落とし物を拾い、所定の手続きを行い、落とし物を落とし主に返却した場合、拾い主には落とし物の価値の最大20%までの報労金を受け取ることが発生します。

これは、よく知られた一連の流れです。

この際発生する報労金の権利は拾ってもらったことへの善意のお礼ではありません。

拾い主は落とし主に対して報労金を請求する権利を有しています。

その権利行使のため、拾い主は落とし主の個人情報を取得できます。

今回は身近な落とし物に関する身近なやり取りであるのに、仕組みまではあまり知られていない落とし物の報労金について解説していきます。

財布を拾った

報労金を受け取る権利について

報労金を受け取る権利を発生させるには、落とし物を一定の期間内に届け出る必要があります

拾った場所が路上であれば7日以内に最寄りの交番か警察署に届け出を行います。

ショッピングモールなどの施設内で拾った場合は施設管理者などに24時間以内にそれぞれ届け出を行わないと報労金を受け取る権利を喪失してしまいます

報労金の額について

報労金の金額は、落とし物の価値の5~20%の範囲で、落とし主に対して請求できます

しかし施設などで拾得した場合は、施設管理者との折半となるため半分である2.5%~10%までが請求できる範囲とです。

また報労金を請求する際、取得物が現金などであれば金額の算出は簡単に行えます。

しかし、落とし物が中古の物品であると金額の算出は時価で行われることになります。

このため、落とし主・拾い主で報労金の額についてトラブルとなってしまうケースもあります。

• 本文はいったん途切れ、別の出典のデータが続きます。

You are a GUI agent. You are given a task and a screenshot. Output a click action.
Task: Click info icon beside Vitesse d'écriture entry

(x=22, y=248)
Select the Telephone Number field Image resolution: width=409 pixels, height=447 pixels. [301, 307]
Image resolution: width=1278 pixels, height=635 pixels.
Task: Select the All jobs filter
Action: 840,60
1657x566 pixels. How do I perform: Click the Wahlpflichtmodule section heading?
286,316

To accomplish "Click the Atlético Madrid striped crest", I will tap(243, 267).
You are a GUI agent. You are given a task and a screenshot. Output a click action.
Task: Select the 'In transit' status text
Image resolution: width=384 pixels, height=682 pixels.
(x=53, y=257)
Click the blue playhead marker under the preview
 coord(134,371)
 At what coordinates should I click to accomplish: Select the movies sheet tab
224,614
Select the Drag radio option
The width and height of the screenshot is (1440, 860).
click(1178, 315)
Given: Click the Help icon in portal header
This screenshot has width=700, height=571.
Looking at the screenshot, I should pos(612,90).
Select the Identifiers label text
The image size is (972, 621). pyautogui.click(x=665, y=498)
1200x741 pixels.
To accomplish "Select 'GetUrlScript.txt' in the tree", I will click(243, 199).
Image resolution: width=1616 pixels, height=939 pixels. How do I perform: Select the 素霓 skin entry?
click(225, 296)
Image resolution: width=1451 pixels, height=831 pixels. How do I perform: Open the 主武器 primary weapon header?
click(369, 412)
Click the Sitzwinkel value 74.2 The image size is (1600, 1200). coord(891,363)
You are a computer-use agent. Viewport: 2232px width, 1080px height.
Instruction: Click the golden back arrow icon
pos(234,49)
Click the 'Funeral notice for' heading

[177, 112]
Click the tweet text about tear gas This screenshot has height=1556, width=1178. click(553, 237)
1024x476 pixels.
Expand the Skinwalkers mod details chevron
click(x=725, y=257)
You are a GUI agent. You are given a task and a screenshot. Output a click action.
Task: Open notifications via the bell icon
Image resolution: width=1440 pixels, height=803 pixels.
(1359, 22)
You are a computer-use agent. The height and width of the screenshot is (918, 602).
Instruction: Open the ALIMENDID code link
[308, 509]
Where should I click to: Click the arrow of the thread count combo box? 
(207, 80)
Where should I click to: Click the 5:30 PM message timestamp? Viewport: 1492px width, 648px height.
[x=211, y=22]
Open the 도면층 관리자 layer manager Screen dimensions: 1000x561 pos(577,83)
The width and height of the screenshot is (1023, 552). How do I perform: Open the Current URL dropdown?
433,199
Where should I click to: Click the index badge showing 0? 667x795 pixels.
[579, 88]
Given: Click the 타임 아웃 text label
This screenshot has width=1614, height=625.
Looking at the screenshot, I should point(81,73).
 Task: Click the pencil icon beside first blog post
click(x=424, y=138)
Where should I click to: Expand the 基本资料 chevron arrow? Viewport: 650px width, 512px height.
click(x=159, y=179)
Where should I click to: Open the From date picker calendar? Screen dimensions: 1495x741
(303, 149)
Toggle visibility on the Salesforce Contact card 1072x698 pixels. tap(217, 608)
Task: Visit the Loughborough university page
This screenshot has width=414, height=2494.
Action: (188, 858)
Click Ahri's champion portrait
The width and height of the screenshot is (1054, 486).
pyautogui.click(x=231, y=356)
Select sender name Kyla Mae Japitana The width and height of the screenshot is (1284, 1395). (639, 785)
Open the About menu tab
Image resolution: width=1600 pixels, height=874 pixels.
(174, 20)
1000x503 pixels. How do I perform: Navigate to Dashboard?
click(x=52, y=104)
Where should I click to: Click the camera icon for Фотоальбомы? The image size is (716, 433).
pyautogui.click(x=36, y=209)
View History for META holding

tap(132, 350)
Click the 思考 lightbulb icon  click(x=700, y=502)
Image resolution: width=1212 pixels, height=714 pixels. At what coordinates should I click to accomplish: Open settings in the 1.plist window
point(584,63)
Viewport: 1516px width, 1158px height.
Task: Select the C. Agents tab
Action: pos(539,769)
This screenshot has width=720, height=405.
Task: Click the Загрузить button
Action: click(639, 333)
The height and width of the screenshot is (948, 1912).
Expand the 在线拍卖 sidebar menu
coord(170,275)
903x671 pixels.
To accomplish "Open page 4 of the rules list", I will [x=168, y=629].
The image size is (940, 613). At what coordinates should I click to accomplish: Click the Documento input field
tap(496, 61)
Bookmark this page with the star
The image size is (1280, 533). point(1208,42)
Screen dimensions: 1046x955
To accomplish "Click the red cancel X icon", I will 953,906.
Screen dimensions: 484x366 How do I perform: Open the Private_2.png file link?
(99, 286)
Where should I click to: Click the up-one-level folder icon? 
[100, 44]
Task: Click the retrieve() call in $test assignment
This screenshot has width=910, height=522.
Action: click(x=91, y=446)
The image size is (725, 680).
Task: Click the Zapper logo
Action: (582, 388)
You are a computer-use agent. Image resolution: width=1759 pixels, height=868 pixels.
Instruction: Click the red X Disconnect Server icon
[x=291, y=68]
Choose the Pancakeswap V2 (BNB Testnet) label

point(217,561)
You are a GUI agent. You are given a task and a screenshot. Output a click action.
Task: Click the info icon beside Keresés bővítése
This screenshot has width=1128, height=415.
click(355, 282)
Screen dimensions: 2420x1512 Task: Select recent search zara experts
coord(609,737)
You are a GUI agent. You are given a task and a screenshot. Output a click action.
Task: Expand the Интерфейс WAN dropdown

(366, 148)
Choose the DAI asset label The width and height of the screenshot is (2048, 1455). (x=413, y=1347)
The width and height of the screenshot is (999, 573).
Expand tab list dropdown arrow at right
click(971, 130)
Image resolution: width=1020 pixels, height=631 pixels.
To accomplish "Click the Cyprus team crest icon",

報労金の額の妥当性について警察は介入できず、双方の話し合いによって決着をつける必要があります

最悪の場合は民事訴訟に至ってしまう恐れもあります。

こじれそうな場合は第3者を立てるなどして冷静に対処することをお勧めします。

個人情報の開示について

報労金の額を冷静に対処することをお勧めするのは、落とし主・拾い主の住所などの個人情報を双方が入手できるからです。

しかし、個人情報を入手する権利は落とし主・拾い主で差があります。

拾い主の個人情報は、拾い主の同意があった場合に限り落とし主に開示されます。

落とし主の個人情報の開示は落とし主の同意は不要なため、拾い主は請求するだけで落とし主の個人情報を得られます。

参照:群馬県警察

トラブルに巻き込まれないために

落とし物に気を付けて

落とし物の報労金の額は、落とし物の価値の最大20%まで請求できます。

中古の物品などの時価で算出される落とし物の場合、価値の額について拾い主と意見が分かれ、トラブルに至ってしまう恐れがあります

また落とし主・拾い主双方の個人情報を開示できますが、落とし主の個人情報は拾い主の請求のみで入手できます。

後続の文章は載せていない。